In my dataframe, a value should be classed as missing if it is "nan", 0 or "missing".
I wrote a list
null_values = ["nan", 0, "missing"]
Then I checked which columns contained missing values
df.columns[df.isin(null_values).any()]
My df looks as follows:
{'Sick': {0: False, 1: False, 2: False, 3: False, 4: False, 5: False, 6: True},
'Name': {0: 'Liam',
1: 'Chloe',
2: 'Andy',
3: 'Max',
4: 'Anne',
5: nan,
6: 'Charlie'},
'Age': {0: 1.0, 1: 2.0, 2: 8.0, 3: 4.0, 4: 5.0, 5: 2.0, 6: 9.0}}
It flags the column 'Sick' as containing missing values even though it only contains FALSE/TRUE values. However, it correctly recognises that Age has no missing values. Why does it count FALSE as a missing value when I have not defined it as such in my list?

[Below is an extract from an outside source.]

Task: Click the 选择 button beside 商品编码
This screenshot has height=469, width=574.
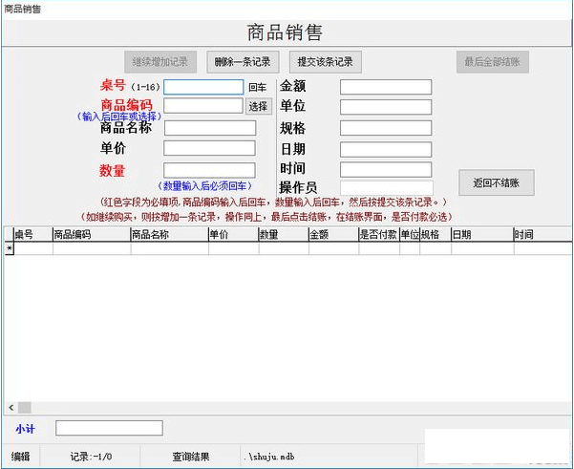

CodePudding user response:
One idea is exclude boolean columns by DataFrame.select_dtypes
:
null_values = ["nan", 0, "missing"]
df1 = df.select_dtypes(exclude=bool)
print (df1.columns[df1.isin(null_values).any()])
Index([], dtype='object')
More info is here.
If need also compare NaN
missing values add it to list
:
null_values = ["nan", 0, "missing", np.nan]
df1 = df.select_dtypes(exclude=bool)
print (df1.columns[df1.isin(null_values).any()])
Index(['Name'], dtype='object')
EDIT: One trick is convert all values to strings, then need compare '0'
for strings from integers and '0.0'
for strings from floats:
null_values = ["nan", '0', '0.0', "missing"]
print (df.columns[df.astype(str).isin(null_values).any()])
Index(['Name'], dtype='object')